October 29, 2024 · Declared Dead · 🏛 IEEE Workshop/Winter Conference on Applications of Computer Vision

"No code URL or promise found in abstract"

Evidence collected by the PWNC Scanner

Authors Shutong Jin, Ruiyu Wang, Kuangyi Chen, Florian T. Pokorny arXiv ID 2410.22059 Category cs.RO: Robotics Cross-listed cs.CV Citations 0 Venue IEEE Workshop/Winter Conference on Applications of Computer Vision Last Checked 3 months ago

Abstract

Scene rearrangement, like table tidying, is a challenging task in robotic manipulation due to the complexity of predicting diverse object arrangements. Web-scale trained generative models such as Stable Diffusion can aid by generating natural scenes as goals. To facilitate robot execution, object-level representations must be extracted to match the real scenes with the generated goals and to calculate object pose transformations. Current methods typically use a multi-step design that involves separate models for generation, segmentation, and feature encoding, which can lead to a low success rate due to error accumulation. Furthermore, they lack control over the viewing perspectives of the generated goals, restricting the tasks to 3-DoF settings. In this paper, we propose PACA, a zero-shot pipeline for scene rearrangement that leverages perspective-aware cross-attention representation derived from Stable Diffusion. Specifically, we develop a representation that integrates generation, segmentation, and feature encoding into a single step to produce object-level representations.
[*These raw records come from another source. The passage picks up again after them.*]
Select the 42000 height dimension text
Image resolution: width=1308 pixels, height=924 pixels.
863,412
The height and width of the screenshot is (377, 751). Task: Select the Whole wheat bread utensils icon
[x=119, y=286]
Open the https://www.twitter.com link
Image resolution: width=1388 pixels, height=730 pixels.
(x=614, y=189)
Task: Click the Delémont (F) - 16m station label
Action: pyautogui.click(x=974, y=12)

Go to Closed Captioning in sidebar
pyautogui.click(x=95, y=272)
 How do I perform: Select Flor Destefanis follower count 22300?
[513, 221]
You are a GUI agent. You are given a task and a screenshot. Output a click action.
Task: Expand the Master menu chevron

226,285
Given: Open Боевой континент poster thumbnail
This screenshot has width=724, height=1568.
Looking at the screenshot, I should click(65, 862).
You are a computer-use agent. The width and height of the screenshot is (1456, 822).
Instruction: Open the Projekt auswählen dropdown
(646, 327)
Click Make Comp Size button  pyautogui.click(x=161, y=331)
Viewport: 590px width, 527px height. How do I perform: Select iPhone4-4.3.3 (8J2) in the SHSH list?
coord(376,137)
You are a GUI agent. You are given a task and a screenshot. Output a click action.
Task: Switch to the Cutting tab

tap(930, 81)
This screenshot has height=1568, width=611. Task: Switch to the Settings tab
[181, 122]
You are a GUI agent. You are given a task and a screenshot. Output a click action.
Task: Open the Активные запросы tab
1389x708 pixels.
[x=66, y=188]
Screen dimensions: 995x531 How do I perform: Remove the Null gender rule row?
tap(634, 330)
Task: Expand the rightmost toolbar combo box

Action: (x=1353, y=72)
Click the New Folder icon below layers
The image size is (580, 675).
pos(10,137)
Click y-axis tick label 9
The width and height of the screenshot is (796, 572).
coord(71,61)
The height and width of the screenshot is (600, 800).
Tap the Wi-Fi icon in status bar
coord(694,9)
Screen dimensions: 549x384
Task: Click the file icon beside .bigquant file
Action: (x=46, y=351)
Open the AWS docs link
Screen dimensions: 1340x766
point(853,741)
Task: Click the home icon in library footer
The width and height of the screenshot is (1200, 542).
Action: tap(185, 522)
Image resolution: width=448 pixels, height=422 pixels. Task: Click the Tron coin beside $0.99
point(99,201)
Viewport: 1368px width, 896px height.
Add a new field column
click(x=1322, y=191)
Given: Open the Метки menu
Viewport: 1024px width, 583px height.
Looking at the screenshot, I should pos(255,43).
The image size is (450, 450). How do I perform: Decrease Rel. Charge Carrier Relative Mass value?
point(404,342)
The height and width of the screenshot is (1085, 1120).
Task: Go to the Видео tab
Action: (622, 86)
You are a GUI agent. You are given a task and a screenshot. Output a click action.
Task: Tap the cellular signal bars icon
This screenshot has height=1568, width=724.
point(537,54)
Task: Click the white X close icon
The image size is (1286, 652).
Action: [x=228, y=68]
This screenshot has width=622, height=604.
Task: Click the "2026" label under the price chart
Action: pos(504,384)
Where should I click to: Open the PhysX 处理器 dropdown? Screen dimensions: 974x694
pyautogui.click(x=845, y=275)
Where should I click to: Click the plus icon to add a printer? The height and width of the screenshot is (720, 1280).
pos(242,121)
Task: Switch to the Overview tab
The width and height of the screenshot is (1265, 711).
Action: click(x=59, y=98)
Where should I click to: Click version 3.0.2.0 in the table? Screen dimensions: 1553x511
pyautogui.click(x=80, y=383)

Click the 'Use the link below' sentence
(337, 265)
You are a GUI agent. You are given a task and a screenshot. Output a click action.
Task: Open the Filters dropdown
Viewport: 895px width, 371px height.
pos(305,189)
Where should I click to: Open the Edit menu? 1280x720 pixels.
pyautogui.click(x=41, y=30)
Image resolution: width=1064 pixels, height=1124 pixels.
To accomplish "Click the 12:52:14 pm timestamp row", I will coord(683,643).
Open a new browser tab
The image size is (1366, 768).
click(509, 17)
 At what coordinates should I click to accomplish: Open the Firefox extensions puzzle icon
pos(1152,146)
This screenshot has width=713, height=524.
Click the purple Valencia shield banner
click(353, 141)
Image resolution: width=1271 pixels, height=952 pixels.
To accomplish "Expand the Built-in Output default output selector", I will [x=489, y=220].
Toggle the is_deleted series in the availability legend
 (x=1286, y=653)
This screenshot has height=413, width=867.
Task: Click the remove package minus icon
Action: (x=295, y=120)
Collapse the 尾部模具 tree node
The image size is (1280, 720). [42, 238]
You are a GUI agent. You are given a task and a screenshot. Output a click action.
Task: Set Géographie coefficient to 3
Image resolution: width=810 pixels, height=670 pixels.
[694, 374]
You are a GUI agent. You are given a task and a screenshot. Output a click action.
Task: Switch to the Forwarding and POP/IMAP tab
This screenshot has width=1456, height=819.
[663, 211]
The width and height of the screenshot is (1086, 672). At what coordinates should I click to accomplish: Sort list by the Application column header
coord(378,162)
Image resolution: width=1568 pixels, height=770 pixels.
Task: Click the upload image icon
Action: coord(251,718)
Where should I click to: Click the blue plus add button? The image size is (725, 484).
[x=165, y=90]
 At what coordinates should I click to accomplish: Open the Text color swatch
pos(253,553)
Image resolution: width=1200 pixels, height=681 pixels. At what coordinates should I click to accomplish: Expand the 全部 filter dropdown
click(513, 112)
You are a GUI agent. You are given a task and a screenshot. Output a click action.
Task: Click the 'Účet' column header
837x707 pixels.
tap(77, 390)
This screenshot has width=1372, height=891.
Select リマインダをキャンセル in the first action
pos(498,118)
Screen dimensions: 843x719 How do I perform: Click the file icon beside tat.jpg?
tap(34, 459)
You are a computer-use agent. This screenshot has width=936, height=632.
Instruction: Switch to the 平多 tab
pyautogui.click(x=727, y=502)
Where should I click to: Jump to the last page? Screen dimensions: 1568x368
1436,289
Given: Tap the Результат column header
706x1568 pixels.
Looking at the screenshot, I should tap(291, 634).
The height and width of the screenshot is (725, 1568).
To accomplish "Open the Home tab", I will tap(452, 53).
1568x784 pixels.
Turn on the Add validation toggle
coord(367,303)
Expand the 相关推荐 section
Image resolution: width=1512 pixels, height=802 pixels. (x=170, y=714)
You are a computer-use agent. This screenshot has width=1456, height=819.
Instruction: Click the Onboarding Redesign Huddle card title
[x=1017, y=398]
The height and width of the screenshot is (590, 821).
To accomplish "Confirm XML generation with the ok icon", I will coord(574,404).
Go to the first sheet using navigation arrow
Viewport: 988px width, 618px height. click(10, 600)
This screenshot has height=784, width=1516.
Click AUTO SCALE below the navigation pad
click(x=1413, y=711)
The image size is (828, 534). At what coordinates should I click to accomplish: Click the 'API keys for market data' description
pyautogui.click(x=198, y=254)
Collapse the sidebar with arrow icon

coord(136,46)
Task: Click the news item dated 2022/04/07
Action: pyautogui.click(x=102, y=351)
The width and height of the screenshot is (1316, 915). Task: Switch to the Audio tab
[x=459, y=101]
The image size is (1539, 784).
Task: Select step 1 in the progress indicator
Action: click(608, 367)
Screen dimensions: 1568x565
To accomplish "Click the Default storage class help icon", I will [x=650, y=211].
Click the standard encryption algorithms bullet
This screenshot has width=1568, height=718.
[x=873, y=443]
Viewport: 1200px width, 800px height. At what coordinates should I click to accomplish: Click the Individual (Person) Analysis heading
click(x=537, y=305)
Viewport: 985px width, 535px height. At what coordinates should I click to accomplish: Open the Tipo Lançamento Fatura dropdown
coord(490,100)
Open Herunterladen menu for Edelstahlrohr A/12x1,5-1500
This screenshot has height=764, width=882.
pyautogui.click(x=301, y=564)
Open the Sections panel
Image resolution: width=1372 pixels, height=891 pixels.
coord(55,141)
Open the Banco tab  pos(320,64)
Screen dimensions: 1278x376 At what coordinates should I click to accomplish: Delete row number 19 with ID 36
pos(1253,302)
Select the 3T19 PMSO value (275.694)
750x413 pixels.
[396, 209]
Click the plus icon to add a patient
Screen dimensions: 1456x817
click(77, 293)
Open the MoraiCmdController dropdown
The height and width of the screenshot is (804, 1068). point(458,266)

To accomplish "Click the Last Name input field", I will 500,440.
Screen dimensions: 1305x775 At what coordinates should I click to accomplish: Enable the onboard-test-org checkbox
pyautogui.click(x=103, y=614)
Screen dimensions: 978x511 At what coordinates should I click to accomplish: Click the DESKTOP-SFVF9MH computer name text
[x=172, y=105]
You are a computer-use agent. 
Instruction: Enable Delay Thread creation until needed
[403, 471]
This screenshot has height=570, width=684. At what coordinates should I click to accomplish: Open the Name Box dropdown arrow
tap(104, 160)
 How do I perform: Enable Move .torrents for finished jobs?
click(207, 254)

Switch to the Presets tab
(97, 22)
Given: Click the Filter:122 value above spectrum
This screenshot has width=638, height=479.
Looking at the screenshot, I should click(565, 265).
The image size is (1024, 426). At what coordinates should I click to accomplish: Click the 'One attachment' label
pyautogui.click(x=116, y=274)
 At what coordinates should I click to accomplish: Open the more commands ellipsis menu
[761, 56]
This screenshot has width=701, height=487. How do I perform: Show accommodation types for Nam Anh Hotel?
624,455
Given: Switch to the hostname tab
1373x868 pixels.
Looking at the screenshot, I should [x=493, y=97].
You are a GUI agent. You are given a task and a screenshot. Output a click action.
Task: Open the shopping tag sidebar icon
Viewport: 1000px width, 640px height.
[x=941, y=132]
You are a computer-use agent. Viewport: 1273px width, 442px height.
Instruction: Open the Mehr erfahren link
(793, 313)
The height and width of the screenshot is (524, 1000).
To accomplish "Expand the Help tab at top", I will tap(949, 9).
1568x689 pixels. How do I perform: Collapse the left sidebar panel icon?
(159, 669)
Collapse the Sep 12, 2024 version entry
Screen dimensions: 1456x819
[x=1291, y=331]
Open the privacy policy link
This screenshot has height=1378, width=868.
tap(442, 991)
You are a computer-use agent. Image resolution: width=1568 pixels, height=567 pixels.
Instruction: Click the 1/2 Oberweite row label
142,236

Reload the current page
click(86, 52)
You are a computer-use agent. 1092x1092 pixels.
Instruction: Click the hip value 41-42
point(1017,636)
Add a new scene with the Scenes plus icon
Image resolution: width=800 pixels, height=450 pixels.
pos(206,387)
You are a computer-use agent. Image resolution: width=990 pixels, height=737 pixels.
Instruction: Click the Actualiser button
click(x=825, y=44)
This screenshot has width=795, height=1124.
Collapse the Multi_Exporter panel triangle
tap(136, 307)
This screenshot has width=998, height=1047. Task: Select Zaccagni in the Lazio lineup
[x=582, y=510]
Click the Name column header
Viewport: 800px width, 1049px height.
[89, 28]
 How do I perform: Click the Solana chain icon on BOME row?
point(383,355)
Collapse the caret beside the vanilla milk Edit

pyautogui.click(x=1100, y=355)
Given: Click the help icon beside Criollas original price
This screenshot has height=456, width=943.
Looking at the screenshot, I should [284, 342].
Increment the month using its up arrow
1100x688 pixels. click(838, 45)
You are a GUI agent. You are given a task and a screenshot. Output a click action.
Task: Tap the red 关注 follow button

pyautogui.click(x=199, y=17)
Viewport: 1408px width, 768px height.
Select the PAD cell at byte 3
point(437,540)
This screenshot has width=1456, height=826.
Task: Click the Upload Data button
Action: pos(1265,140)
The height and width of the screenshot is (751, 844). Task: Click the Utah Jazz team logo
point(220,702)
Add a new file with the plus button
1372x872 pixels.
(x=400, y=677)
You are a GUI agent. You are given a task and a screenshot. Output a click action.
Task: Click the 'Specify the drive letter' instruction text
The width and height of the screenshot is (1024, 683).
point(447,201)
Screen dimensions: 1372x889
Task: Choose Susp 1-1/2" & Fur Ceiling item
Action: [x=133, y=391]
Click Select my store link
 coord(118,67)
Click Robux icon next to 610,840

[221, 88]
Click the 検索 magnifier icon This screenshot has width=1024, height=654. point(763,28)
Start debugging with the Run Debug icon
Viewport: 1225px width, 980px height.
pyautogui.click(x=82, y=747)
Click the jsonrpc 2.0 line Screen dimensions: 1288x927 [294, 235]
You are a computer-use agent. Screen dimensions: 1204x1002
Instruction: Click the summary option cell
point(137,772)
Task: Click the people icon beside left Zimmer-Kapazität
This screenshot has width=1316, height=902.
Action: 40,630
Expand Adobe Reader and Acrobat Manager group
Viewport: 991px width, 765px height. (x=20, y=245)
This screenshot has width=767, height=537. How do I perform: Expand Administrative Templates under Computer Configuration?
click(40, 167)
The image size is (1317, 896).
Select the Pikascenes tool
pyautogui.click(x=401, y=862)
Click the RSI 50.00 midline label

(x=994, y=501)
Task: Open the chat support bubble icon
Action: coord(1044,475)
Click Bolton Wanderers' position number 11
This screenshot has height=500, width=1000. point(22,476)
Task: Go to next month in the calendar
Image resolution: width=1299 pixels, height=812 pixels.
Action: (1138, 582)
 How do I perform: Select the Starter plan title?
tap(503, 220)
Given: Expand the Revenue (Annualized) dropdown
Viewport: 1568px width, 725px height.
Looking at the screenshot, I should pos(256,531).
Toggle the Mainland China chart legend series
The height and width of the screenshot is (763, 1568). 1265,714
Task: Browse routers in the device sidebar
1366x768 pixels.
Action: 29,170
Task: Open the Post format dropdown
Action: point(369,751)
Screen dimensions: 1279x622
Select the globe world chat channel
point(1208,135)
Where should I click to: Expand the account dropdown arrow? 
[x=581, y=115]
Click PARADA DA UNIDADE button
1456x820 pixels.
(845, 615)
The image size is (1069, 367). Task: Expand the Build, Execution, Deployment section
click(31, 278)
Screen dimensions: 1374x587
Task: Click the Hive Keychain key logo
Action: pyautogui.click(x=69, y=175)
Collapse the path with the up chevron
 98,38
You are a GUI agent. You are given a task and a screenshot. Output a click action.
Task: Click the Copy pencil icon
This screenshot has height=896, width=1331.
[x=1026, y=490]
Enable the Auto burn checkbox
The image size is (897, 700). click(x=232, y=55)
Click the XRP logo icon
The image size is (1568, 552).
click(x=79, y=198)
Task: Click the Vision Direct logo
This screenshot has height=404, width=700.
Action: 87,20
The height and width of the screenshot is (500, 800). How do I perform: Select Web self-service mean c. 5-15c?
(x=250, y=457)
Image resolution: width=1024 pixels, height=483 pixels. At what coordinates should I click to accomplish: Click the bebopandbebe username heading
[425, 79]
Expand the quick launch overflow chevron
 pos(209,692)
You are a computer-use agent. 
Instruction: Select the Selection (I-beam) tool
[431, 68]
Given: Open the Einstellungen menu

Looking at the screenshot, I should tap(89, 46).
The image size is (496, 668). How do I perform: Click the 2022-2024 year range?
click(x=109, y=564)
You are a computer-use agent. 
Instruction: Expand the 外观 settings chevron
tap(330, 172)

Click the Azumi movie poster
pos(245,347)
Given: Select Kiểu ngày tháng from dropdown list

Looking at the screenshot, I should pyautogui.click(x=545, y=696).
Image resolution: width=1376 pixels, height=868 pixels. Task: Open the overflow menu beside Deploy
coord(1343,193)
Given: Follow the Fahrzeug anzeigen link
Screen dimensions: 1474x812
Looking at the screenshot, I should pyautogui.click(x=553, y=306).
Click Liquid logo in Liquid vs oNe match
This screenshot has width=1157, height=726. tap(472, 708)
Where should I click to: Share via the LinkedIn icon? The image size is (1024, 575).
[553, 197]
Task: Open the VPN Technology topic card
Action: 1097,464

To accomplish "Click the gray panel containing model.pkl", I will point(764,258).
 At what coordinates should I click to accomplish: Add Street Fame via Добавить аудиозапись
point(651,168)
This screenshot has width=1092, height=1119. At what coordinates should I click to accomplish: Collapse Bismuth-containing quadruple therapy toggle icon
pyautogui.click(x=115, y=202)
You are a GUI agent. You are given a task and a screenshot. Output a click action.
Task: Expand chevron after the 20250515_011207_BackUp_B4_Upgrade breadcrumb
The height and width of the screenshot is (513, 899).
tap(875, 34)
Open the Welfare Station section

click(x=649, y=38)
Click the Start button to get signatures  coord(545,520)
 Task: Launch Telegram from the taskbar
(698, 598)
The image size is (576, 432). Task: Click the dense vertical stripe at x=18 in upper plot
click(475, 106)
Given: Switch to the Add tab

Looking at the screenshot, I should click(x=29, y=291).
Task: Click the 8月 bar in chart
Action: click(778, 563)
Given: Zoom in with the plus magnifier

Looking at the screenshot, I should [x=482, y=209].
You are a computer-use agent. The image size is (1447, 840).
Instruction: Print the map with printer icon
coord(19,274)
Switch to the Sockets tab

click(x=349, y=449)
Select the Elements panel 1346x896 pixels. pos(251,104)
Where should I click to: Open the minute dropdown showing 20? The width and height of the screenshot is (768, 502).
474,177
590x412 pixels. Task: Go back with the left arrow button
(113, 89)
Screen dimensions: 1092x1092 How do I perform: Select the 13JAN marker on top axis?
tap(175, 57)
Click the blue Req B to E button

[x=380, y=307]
Additionally, we introduce perspective control, thus enabling the matching of 6-DoF camera views and extending past approaches that were limited to 3-DoF top-down views. The efficacy of our method is demonstrated through its zero-shot performance in real robot experiments across various scenes, achieving an average matching accuracy and execution success rate of 87% and 67%, respectively.